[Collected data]
——————
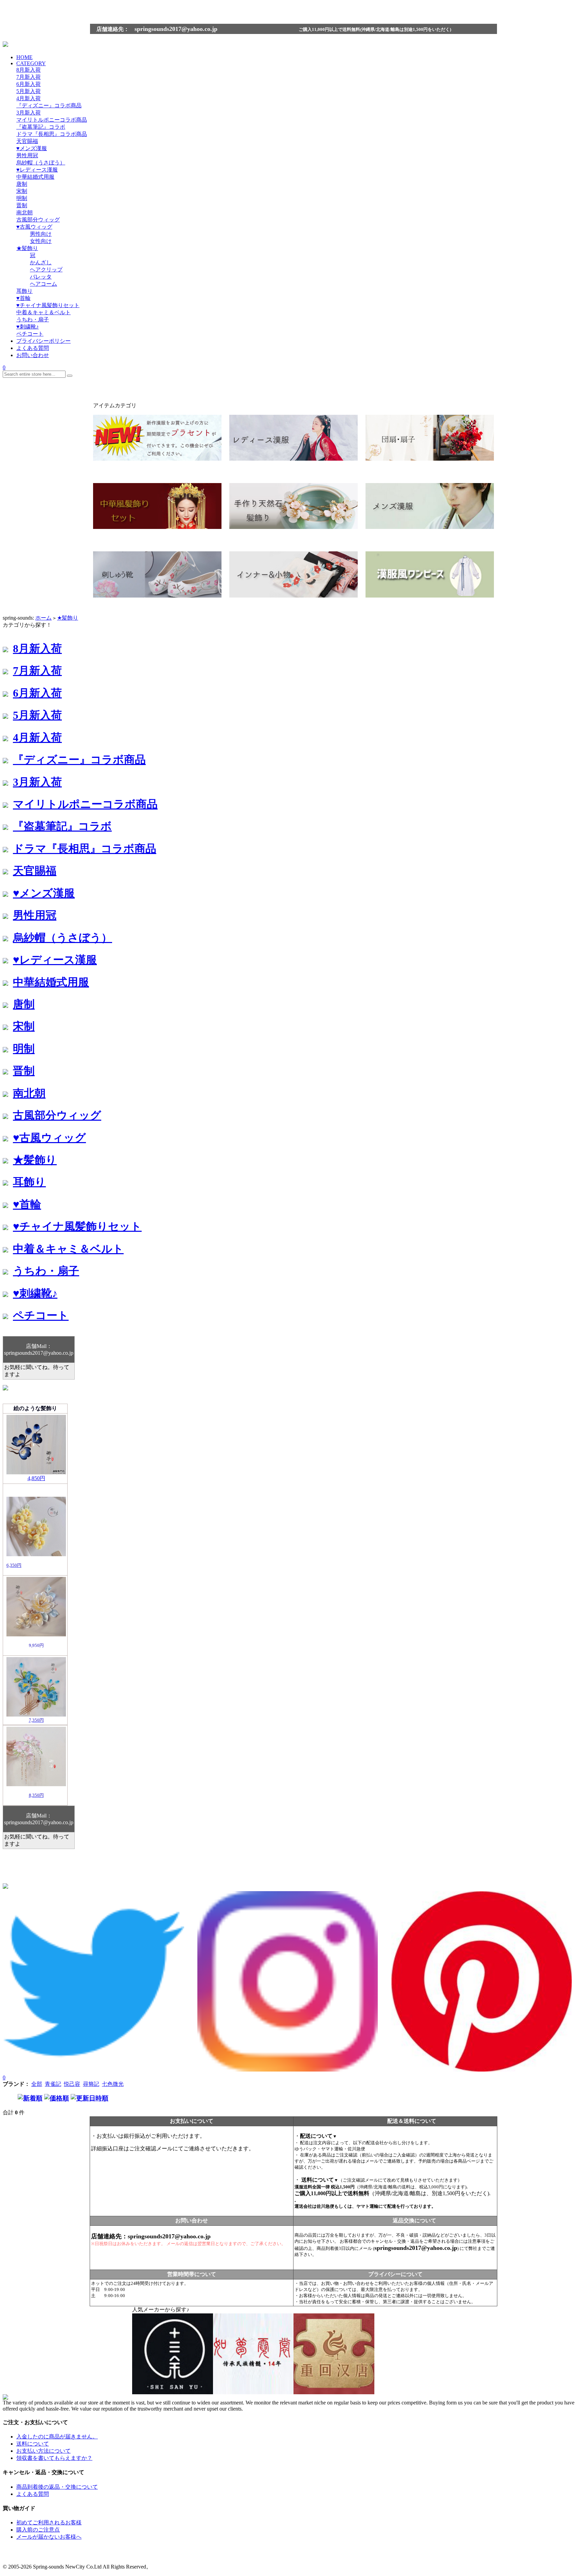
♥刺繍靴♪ (27, 327)
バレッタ (41, 277)
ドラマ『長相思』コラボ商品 (51, 134)
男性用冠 (27, 155)
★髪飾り (27, 248)
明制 (21, 198)
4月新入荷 (28, 98)
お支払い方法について (43, 2451)
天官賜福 (27, 141)
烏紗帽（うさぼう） (40, 162)
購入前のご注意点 (38, 2530)
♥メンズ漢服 (31, 148)
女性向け (41, 241)
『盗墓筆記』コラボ (40, 127)
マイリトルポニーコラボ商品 (51, 120)
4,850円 (36, 1478)
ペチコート (29, 334)
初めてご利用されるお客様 (49, 2522)
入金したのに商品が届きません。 (57, 2436)
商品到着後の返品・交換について (57, 2487)
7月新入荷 (28, 77)
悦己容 (72, 2084)
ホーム (43, 618)
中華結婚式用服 (35, 177)
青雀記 (53, 2084)
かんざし (41, 262)
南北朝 (24, 212)
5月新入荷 (28, 91)
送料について (32, 2444)
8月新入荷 (28, 70)
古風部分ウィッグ (38, 220)
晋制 (21, 205)
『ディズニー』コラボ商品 (49, 105)
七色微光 (113, 2084)
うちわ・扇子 (32, 319)
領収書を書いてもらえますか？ (54, 2458)
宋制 (21, 191)
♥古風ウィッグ (34, 227)
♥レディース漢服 (37, 170)
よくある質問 (32, 2494)
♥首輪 (23, 298)
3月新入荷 (28, 113)
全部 (36, 2084)
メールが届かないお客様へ (49, 2537)
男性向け (41, 234)
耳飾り (24, 291)
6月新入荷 (28, 84)
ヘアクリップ (46, 269)
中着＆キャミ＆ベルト (43, 312)
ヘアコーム (43, 284)
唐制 (21, 184)
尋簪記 (91, 2084)
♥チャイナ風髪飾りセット (47, 305)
——————
Except for the pictures, print the data above exactly.

♥刺繍靴♪ (27, 327)
バレッタ (41, 277)
ドラマ『長相思』コラボ商品 (51, 134)
男性用冠 (27, 155)
★髪飾り (27, 248)
明制 (21, 198)
4月新入荷 (28, 98)
お支払い方法について (43, 2451)
天官賜福 (27, 141)
烏紗帽（うさぼう） (40, 162)
購入前のご注意点 (38, 2530)
♥メンズ漢服 (31, 148)
女性向け (41, 241)
『盗墓筆記』コラボ (40, 127)
マイリトルポニーコラボ商品 (51, 120)
4,850円 (36, 1478)
ペチコート (29, 334)
初めてご利用されるお客様 (49, 2522)
入金したのに商品が届きません。 (57, 2436)
商品到着後の返品・交換について (57, 2487)
7月新入荷 (28, 77)
悦己容 (72, 2084)
ホーム (43, 618)
中華結婚式用服 (35, 177)
青雀記 (53, 2084)
かんざし (41, 262)
南北朝 (24, 212)
5月新入荷 (28, 91)
送料について (32, 2444)
8月新入荷 (28, 70)
古風部分ウィッグ (38, 220)
晋制 (21, 205)
『ディズニー』コラボ商品 (49, 105)
七色微光 (113, 2084)
うちわ・扇子 (32, 319)
領収書を書いてもらえますか？ (54, 2458)
宋制 (21, 191)
♥古風ウィッグ (34, 227)
♥レディース漢服 (37, 170)
よくある質問 (32, 2494)
♥首輪 (23, 298)
3月新入荷 (28, 113)
全部 (36, 2084)
メールが届かないお客様へ (49, 2537)
男性向け (41, 234)
耳飾り (24, 291)
6月新入荷 (28, 84)
ヘアクリップ (46, 269)
中着＆キャミ＆ベルト (43, 312)
ヘアコーム (43, 284)
唐制 (21, 184)
尋簪記 (91, 2084)
♥チャイナ風髪飾りセット (47, 305)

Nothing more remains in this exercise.